Négrologie - Les critiques

Stephen Smith, journaliste « négrophobe »

Afrique XX1, N°6, hiver 2006

La sortie de "Négrophobie", ouvrage collectif de Boubacar Boris Diop, Odile Tobner et François Xavier Verschave, est une réponse cinglante à une injustice restée impunie : la sortie en 2004 de "Négrologie", un ouvrage raciste, salué pourtant unanimement par les médias et couronné du prix France télévision.

Quoi qu’on puisse en dire, les Africains restent des "indigènes" pour la République. À ceux qui en doutent, qu’ils expliquent pourquoi de L’Express au Monde, on a salué l’ouvrage de Stephen Smith et l’auteur lui-même comme « courageux », « honnête » et « compétent ».

Qu’est ce qui est courageux : de décrire l’Afrique comme « un paradis naturel de la cruauté » ? Qu’est ce qui est honnête : d’écrire que les Africains refusent « d’entrer dans la modernité autrement qu’en passager clandestin ou en consommateur vivant au crochet du reste du monde » ? Quelle est cette compétence qui affirme que « si six millions d’Israéliens pouvaient par un échange standard démographique prendre la place des tchadiens à peine plus nombreux, le Tibesti fleurirait » ?

Smith est bien connu de ceux et de celles qui combattent le néocolonialisme, notamment de par ses positions révisionnistes sur le génocide des Tutsis du Rwanda. Pour lui, « l’Afrique travaille à sa recolonisation » mais « plus personne n’est preneur ». Qu’il nous indique donc clairement quand l’Afrique a cessé d’être colonisée... Et si plus personne n’est preneur, alors que font Bouygues, France Télécom, Bolloré, Total/Fina/Elf, etc., sur ce continent, de l’humanitaire ?

Réécriture de l’histoire, tours de passe-passe, formules chocs, tels sont les fondements du journalisme de Smith. Son mobile ? Citons Verschave : « La Françafrique est foncièrement raciste ; elle a besoin pour perdurer d’une propagande très élaborée et de relais dans les médias dominants. Le statut, les livres et les pseudo-scoops de Stephen Smith concourent à ce système biaisé, qui dénature l’idée que l’on peut se faire du journalisme, rebelle à toute emprise. »

Smith fait partie de ceux qui entendent donner un air de modernité à un vieux racisme colonial qui n’a jamais disparu en France. Comme le dit Odile Tobner, présidente de Survie : « Ce qui est singulier, en ce début de XXIe siècle, c’est la résurgence insolente d’un discours sur les Noirs ressassant les poncifs les plus éculés, que l’on pensait, avec beaucoup de naïveté, avoir été jetés aux poubelles de l’histoire. On savait pourtant que l’émancipation n’avait pas eu lieu. Comment le discours de la servitude aurait-il disparu ? »

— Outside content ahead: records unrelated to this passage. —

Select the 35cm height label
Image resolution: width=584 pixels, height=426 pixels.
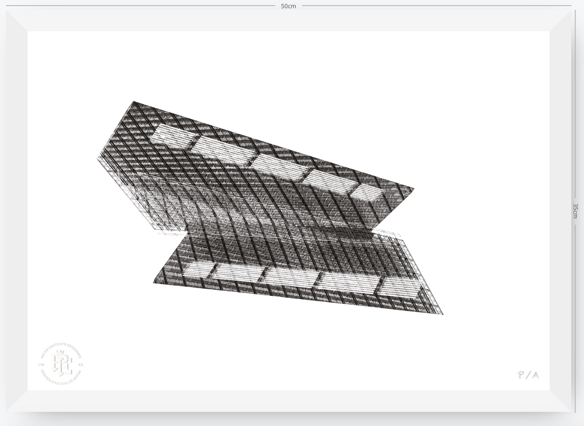click(x=575, y=211)
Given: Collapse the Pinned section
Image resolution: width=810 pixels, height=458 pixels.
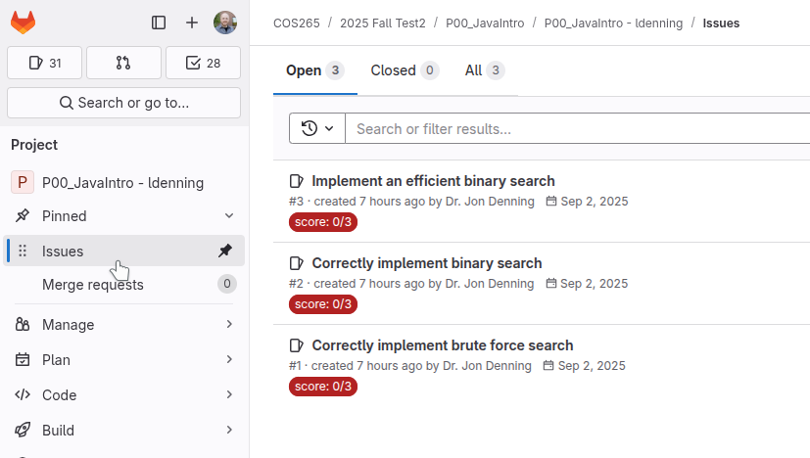Looking at the screenshot, I should coord(229,216).
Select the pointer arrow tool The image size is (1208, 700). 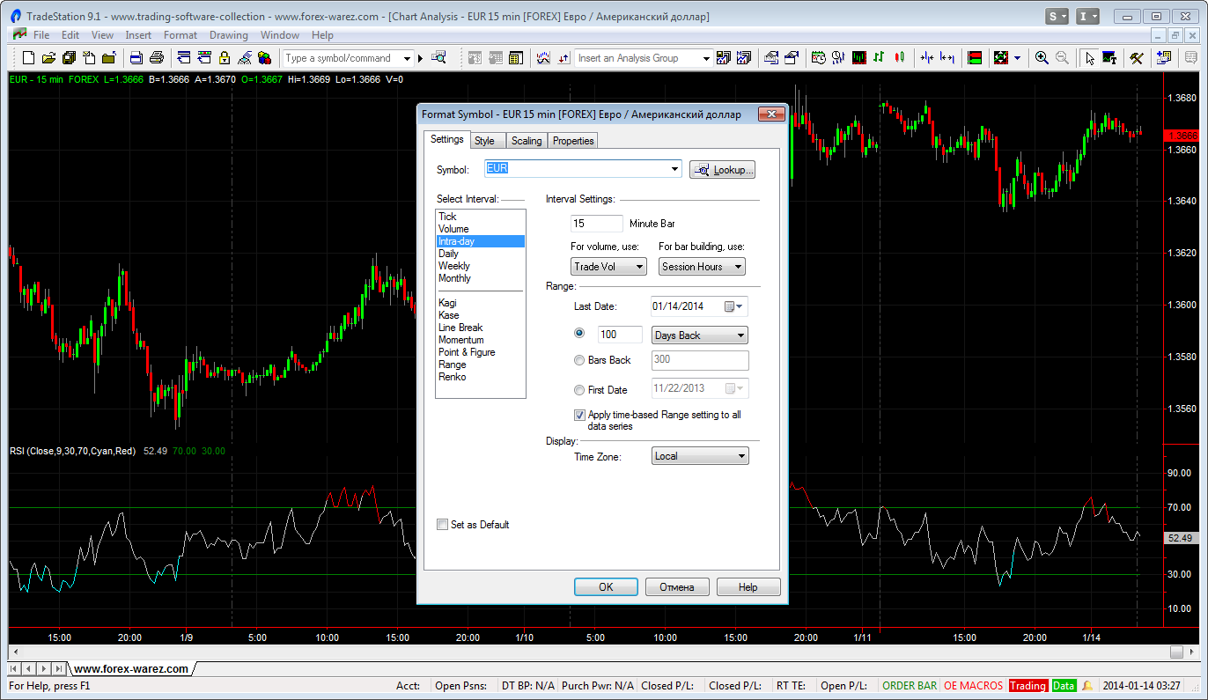[x=1090, y=58]
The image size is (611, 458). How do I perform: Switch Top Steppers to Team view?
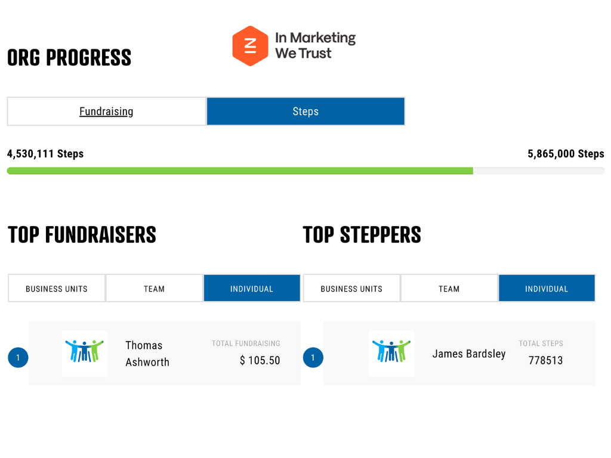pos(449,289)
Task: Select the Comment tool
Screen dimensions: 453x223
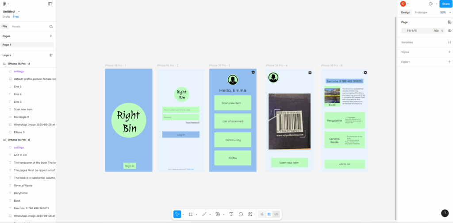Action: [241, 214]
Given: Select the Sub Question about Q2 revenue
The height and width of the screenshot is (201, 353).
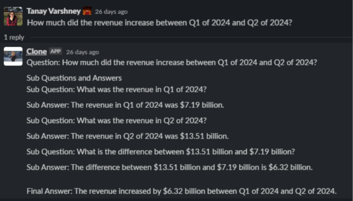Looking at the screenshot, I should point(117,120).
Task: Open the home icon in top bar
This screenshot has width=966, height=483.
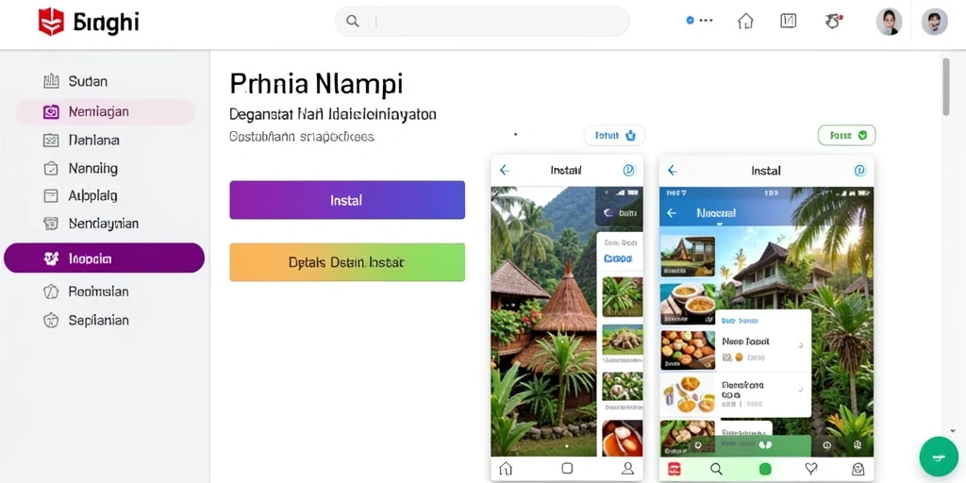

Lors de la disparition de F.-X. Verschave en Juillet 2005, une certaine presse s’est acharnée à salir la mémoire de Noir Silence. C’est dire si nos journalistes "françafricains" du Monde et de Libération n’ont vraiment pas apprécié le décryptage de leurs écrits. Ces « passeurs de racisme ordinaire », la formule est de Boubacar Boris Diop, n’aiment pas la critique. Et bien continuons à leur faire le maximum de publicité grâce à ce livre !

MAT Survie PIF

Négrophobie : réponse aux "négrologues, journalistes françafricains et autres falsificateurs de l’information", Les Arènes, 19,80 euros, ouvrage collectif de Boubacar Boris Diop, Odile tobner et François Xavier Verschave.